TASK REQUIREMENTS:
Give the stretch of the listing from the line containing "pixels, height=524 pixels." through the line containing "(474, 168)." as a JSON list of strings, one per line and with blank lines omitted. Leave the pictures out.

SUPPLIED DATA:

——

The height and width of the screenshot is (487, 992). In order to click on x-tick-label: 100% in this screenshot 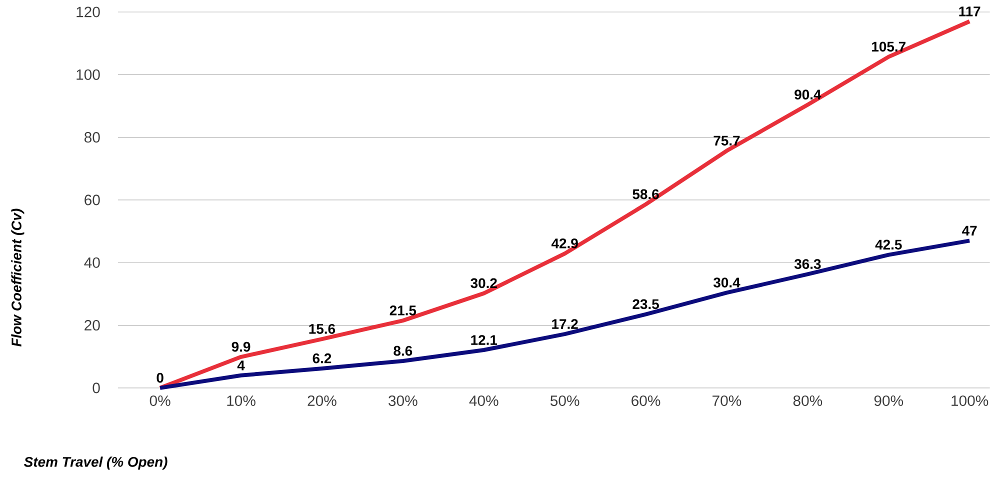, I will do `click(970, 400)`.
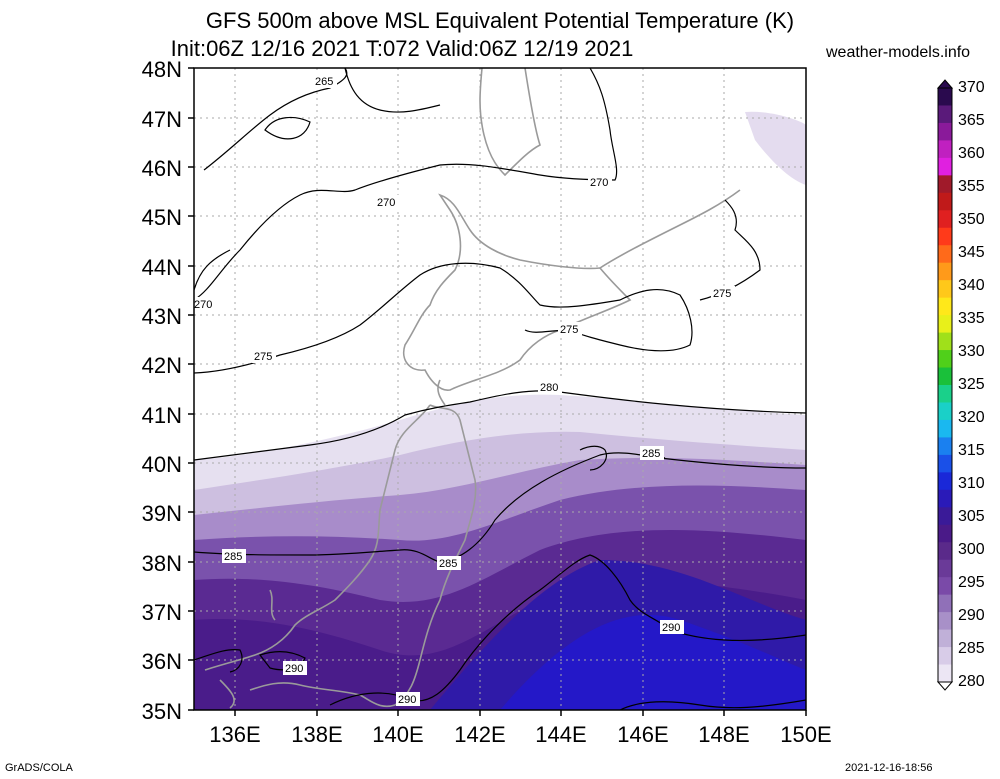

——

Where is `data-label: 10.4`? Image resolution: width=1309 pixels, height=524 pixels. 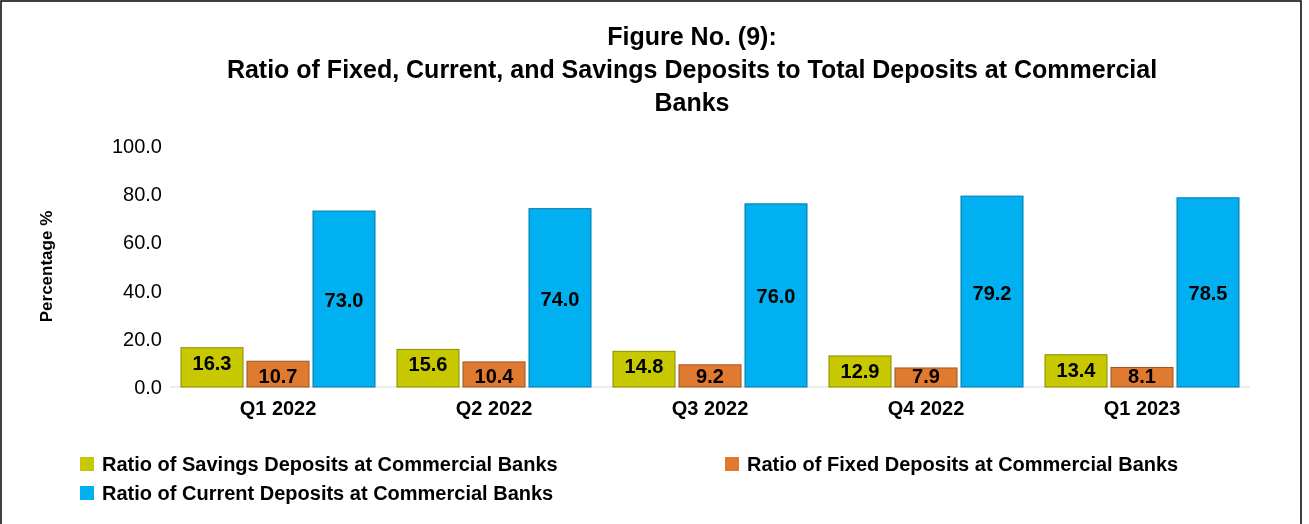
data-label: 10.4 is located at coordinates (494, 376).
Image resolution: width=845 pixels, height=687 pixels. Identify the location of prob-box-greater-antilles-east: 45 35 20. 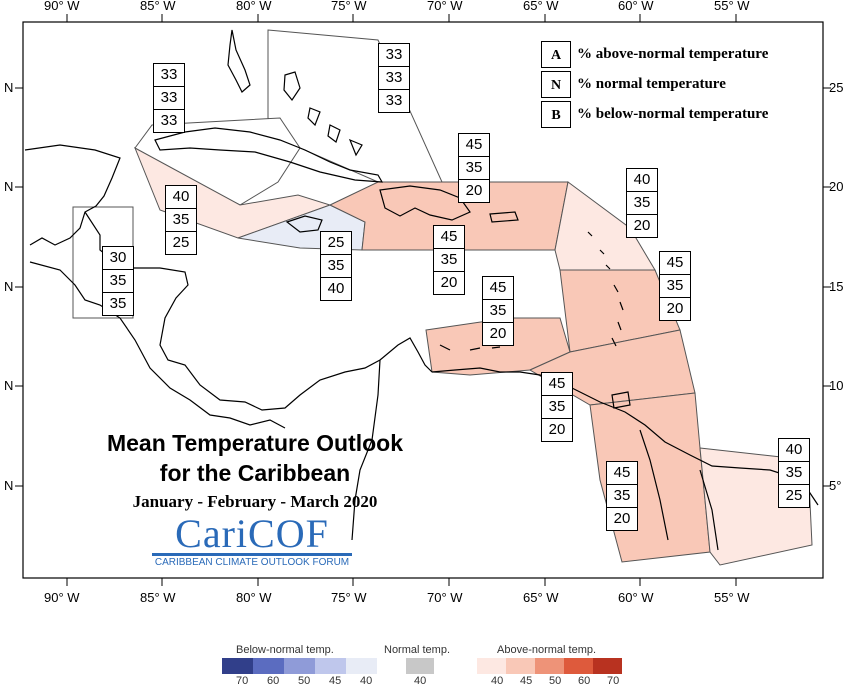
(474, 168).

——

FINAL ANSWER:
[
  "Where is `data-label: 10.4`? Image resolution: width=1309 pixels, height=524 pixels. ",
  "data-label: 10.4 is located at coordinates (494, 376).",
  "Image resolution: width=845 pixels, height=687 pixels. Identify the location of prob-box-greater-antilles-east: 45 35 20. ",
  "(474, 168)."
]